> WORK TO BE COMPLETED
In the entries below, locate the line with "Given: Open the", then give again that line and all lines after it, exactly, with pictures omitted.

> DATA SHOWN
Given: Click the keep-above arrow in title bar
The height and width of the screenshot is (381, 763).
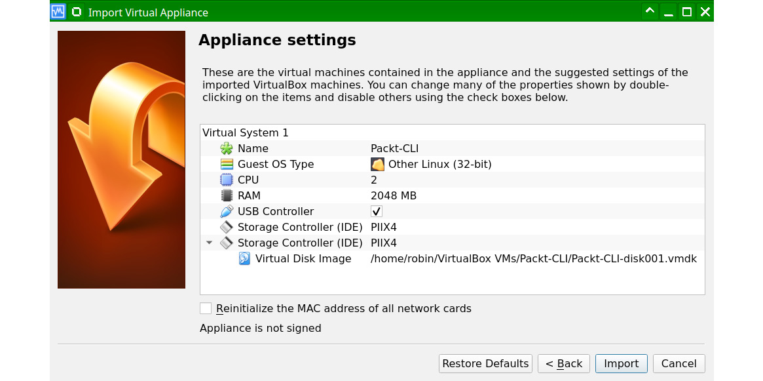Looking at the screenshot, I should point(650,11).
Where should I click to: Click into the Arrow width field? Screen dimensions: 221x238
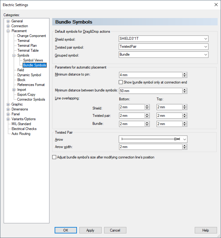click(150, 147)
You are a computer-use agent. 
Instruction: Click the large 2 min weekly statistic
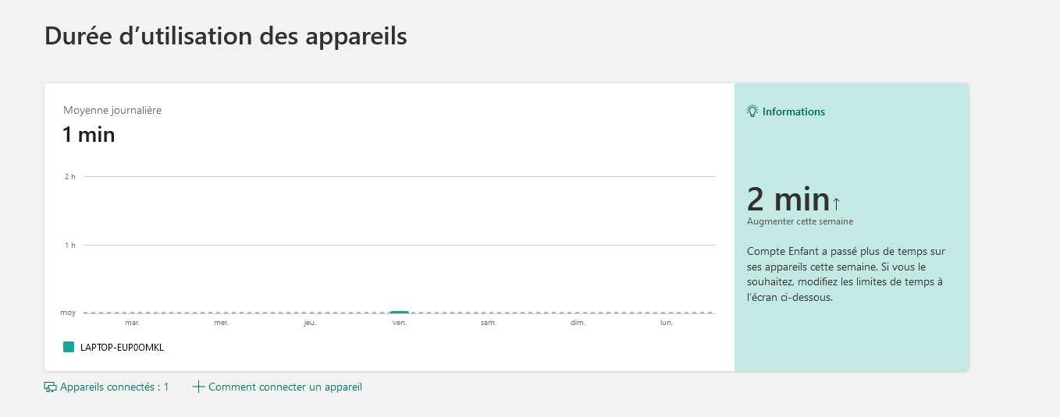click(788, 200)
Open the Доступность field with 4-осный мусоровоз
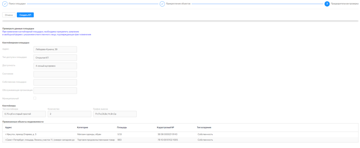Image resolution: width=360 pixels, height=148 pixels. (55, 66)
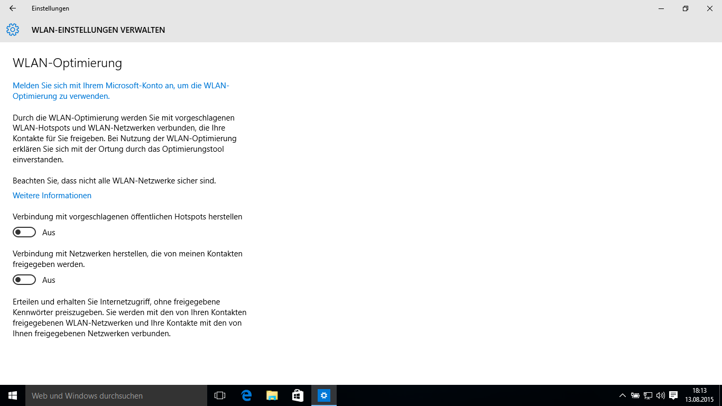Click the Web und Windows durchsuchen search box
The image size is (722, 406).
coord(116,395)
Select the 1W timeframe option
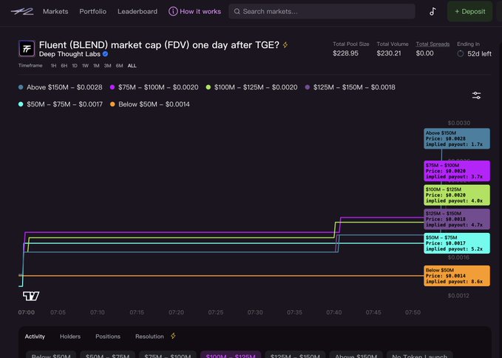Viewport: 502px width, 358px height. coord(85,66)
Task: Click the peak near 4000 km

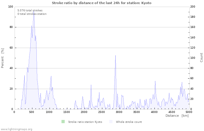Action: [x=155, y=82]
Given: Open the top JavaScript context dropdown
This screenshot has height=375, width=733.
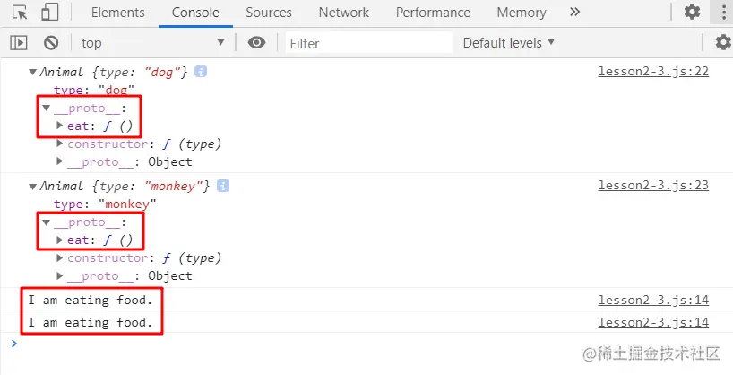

> RESPONSE BELOW
Given: Open the top JavaScript context dropdown
This screenshot has height=375, width=733.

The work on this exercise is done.